Verpleeghuizen schieten tekort
De verpleeghuizen zijn weer eens in het nieuws. In ongunstige zin welteverstaan. Anderhalf jaar geleden ging het om de pyjamadag. Bejaarden moesten af en toe een dag in bed blijven omdat het personeel geen tijd had om hen te helpen met aan en uitkleden. Nu gaat het om gevallen van uitdroging waaraan hoogbejaarden overlijden.
Dat is een veel dramatischer aangelegenheid. Volgens de Tilburgse hoogleraar J. Schols is 30 procent van de Nederlandse verpleeghuisbewoners ondervoed of uitgedroogd.
Nu berust dat getal meer op een schatting van een deskundige dan op exact onderzoek, maar dat doet aan de ernst van de zaak niet veel toe of af. Wanneer het om de helft minder zou gaan, is er eveneens sprake van een onaanvaardbare situatie. Het zal immers je vader of moeder maar zijn!
Nu is het mogelijk dat in een aantal verpleeghuizen het management tekortschiet of dat er personeelsleden rondlopen die onvoldoende opgeleid zijn of te weinig hart hebben voor hun werk. Daar moet zeker naar gekeken worden. Lang niet in alle verpleeghuizen is er echter sprake van tekortschietende zorg.
Maar het ligt ook voor de hand om een relatie te leggen met het beschikbare budget. Een te laag budget betekent dat men niet genoeg mensen in dienst kan nemen. Minder in ieder geval dan nodig zijn om een minimumpakket aan zorg te leveren.
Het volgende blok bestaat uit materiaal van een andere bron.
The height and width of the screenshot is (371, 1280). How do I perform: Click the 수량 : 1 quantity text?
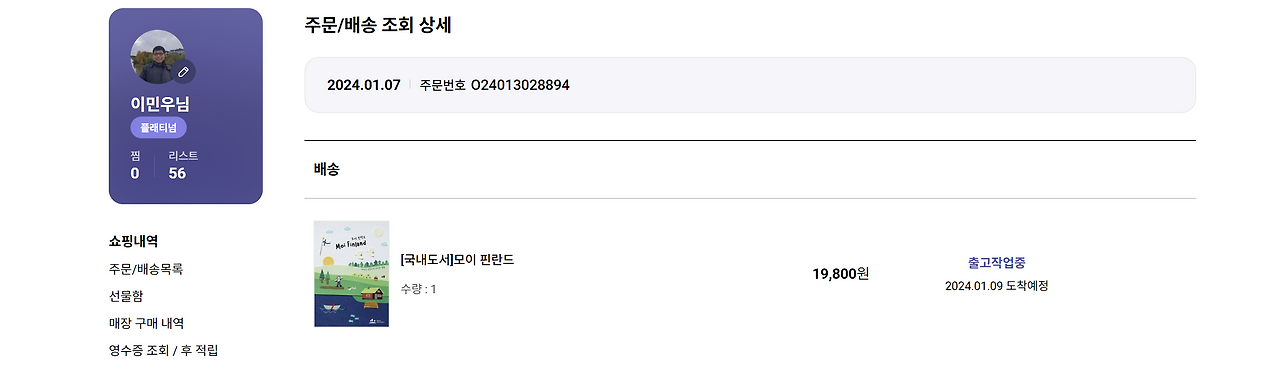click(418, 289)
De zorg, zeker de zorg voor hoogbejaarden die weinig of niets meer kunnen, is arbeidsintensief.
Dat werk laat zich ook moeilijk automatiseren. Het is geen bedrijfstak als de auto industrie, waar steeds minder arbeiders er in slagen steeds meer auto’s per jaar af te leveren.
In een aantal gevallen wordt de beperkte mankracht (in de praktijk is het vooral vrouwkracht) aangevuld met de inzet van vrijwilligers. Kinderen, kleinkinderen of andere familieleden die het een en ander doen voor een daar opgenomen patiënt. Of anderen die een deel van hun vrije tijd beschikbaar stellen om bepaalde diensten te verlenen.
Daarbij geldt dat zorginstellingen die nauw verbonden zijn met de lokale gemeenschap of met een aantal kerkelijke gemeenten, veelal meer assistentie van vrijwilligers krijgen dan verpleeghuizen in de stad. Zoals ook in kerkelijke kring de familiebanden omvangrijker en sterker zijn.
Al die vormen van mantelzorg en vrijwilligerswerk moeten we zeker in ere houden. Betaalde arbeid wordt alleen maar duurder en los van het budget zou het in de toekomst voor de zorg ook wel eens een stuk moeilijker kunnen worden om aan voldoende personeel te komen. De inzet van Poolse vrouwen bij de verzorging van Nederlandse bejaarden zal in de praktijk vaak afstuiten op taalproblemen.
Een verhoging van het overheidsbudget voor de verpleeghuizen lijkt daarom onvermijdelijk. Met meer geld komt immers meer tijd en daarmee meer zorg en aandacht beschikbaar voor de zorgbehoeftige bewoners.
Daarnaast is een verhoging van de eigen bijdrage denkbaar. Lang niet iedereen kan een hoger bedrag betalen, maar er zijn ook bejaarden die dat wel kunnen. Daarbij kan ook gekeken worden naar hun eventuele vermogen.